Segment Start: The data
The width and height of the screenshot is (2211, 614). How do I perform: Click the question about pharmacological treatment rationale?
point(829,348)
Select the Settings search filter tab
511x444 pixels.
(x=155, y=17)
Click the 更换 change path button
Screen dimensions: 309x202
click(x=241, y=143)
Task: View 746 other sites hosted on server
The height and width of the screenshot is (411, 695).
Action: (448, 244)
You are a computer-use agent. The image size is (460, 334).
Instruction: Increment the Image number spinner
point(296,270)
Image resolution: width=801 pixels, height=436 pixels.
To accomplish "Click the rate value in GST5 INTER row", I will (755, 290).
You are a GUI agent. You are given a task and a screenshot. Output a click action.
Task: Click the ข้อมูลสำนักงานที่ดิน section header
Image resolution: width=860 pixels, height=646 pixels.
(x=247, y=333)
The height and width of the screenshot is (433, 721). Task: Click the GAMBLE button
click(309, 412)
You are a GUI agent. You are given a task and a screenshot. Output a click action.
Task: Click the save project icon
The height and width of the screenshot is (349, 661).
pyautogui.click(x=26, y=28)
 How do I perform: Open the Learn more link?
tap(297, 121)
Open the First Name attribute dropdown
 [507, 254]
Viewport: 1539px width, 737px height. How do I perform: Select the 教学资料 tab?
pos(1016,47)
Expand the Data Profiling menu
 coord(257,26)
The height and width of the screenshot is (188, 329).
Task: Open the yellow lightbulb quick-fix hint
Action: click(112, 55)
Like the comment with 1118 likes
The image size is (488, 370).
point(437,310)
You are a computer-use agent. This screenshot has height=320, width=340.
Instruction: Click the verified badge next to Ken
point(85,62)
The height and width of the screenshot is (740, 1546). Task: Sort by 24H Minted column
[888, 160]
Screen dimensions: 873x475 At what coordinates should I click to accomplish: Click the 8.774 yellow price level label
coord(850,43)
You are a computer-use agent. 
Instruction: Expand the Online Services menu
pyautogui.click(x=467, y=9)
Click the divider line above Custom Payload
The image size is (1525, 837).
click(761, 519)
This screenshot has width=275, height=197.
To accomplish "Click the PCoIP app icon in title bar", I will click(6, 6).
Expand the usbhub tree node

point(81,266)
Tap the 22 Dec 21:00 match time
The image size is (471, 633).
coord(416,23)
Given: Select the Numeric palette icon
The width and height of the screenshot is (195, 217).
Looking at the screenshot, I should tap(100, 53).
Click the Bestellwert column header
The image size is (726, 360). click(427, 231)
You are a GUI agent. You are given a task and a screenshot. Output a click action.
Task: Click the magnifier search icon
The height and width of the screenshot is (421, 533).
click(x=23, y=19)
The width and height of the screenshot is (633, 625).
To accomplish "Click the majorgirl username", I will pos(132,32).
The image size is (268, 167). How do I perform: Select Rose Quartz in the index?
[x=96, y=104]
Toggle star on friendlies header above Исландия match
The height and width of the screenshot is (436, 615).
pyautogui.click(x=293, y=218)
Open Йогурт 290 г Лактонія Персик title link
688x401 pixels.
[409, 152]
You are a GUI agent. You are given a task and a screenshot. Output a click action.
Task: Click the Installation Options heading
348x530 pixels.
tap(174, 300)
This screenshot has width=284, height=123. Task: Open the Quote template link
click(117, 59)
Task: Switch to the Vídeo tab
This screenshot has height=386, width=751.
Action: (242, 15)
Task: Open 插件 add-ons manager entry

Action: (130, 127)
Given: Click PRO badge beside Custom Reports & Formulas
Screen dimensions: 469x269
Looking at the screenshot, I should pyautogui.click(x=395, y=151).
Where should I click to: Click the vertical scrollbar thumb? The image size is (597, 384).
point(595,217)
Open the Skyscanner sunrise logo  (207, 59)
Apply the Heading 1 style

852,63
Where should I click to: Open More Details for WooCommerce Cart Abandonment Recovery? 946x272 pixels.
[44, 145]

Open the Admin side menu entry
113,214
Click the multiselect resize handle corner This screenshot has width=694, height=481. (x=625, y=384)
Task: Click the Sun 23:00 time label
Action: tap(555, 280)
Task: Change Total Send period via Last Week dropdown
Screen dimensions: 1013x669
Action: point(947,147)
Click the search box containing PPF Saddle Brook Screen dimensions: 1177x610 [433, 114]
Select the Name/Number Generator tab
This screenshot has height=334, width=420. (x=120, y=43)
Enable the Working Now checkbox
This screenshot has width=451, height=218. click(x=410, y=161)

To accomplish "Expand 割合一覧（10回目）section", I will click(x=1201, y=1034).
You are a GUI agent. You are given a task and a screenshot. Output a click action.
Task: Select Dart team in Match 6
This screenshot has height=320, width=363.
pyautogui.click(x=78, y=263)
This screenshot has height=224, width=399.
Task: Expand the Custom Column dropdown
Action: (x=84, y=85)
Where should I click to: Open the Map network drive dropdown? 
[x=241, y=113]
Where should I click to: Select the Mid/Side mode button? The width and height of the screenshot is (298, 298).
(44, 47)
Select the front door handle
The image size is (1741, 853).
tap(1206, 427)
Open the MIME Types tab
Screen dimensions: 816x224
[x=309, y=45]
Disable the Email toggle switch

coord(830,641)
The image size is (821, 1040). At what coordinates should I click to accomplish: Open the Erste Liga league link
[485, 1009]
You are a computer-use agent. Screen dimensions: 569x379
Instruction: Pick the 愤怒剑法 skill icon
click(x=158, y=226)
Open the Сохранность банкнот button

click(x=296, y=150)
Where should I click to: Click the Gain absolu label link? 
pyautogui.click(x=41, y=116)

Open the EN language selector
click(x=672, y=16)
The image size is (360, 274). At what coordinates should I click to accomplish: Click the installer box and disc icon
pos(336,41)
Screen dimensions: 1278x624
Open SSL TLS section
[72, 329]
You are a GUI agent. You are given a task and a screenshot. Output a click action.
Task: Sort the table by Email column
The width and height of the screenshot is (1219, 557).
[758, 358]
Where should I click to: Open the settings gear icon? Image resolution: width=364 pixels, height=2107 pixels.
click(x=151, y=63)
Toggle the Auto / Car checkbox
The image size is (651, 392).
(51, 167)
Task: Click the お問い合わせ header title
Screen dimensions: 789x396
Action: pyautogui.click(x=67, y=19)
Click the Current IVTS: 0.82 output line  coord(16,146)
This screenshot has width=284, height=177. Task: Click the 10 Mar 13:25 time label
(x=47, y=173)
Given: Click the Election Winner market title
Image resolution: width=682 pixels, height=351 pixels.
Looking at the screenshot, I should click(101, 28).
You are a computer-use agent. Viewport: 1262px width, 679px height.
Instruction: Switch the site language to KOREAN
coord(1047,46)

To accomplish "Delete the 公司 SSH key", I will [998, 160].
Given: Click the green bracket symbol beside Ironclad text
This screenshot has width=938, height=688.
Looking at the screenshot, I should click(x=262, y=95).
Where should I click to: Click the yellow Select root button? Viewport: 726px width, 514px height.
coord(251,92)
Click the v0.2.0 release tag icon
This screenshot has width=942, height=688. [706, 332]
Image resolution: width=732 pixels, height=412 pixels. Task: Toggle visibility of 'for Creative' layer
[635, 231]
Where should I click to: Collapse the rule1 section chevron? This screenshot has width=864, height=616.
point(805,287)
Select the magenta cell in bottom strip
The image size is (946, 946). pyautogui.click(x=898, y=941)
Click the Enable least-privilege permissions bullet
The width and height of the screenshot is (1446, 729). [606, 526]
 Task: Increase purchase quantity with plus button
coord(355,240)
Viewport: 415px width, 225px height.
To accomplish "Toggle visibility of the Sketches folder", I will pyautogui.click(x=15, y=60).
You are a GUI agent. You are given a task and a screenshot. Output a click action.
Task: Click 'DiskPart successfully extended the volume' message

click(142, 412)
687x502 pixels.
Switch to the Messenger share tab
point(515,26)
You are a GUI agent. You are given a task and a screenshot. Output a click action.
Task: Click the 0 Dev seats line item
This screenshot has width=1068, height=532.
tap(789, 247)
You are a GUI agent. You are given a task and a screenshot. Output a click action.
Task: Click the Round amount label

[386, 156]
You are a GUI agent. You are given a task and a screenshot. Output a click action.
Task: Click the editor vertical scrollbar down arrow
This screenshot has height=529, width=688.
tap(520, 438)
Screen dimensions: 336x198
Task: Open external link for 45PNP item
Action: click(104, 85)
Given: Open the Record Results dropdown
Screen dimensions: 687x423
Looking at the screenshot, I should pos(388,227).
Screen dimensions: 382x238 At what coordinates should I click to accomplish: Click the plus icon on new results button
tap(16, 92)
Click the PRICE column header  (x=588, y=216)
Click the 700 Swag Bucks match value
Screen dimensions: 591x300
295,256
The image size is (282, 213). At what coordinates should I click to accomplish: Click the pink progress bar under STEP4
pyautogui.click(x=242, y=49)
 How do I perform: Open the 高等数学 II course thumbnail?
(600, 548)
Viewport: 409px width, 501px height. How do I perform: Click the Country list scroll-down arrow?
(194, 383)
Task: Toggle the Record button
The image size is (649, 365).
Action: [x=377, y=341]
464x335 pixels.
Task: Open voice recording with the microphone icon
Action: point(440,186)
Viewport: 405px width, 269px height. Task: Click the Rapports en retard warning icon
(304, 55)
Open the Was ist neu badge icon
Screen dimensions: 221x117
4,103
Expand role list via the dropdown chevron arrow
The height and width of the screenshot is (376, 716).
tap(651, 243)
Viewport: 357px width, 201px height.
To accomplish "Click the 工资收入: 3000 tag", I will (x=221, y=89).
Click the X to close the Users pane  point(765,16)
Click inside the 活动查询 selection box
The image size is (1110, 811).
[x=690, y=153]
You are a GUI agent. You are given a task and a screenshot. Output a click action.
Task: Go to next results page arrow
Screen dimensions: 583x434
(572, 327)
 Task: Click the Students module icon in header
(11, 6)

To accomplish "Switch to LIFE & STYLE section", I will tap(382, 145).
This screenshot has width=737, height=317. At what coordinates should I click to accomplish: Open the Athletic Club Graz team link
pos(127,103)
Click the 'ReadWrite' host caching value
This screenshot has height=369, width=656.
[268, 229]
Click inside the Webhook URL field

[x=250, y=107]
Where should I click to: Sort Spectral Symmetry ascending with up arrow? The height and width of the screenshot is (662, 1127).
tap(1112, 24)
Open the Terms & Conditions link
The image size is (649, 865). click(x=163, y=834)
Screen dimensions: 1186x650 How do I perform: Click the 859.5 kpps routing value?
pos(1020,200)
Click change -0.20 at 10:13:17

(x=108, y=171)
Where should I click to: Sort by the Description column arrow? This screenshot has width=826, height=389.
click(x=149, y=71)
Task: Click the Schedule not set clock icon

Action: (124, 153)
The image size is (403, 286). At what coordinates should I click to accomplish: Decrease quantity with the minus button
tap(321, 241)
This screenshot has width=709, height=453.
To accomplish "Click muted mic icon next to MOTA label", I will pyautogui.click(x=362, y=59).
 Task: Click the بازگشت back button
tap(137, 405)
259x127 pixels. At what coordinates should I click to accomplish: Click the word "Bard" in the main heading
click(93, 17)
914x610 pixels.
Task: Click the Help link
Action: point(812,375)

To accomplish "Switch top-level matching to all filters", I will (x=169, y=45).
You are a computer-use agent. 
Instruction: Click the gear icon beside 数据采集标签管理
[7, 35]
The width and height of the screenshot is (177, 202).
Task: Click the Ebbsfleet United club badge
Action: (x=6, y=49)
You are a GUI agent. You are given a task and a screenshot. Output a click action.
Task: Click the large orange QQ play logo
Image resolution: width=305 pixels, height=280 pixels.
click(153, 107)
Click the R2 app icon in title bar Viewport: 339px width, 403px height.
Segment End: The data
## Work request
Search the entries for lines with the string "computer", then report their number alone.

## Answer section
6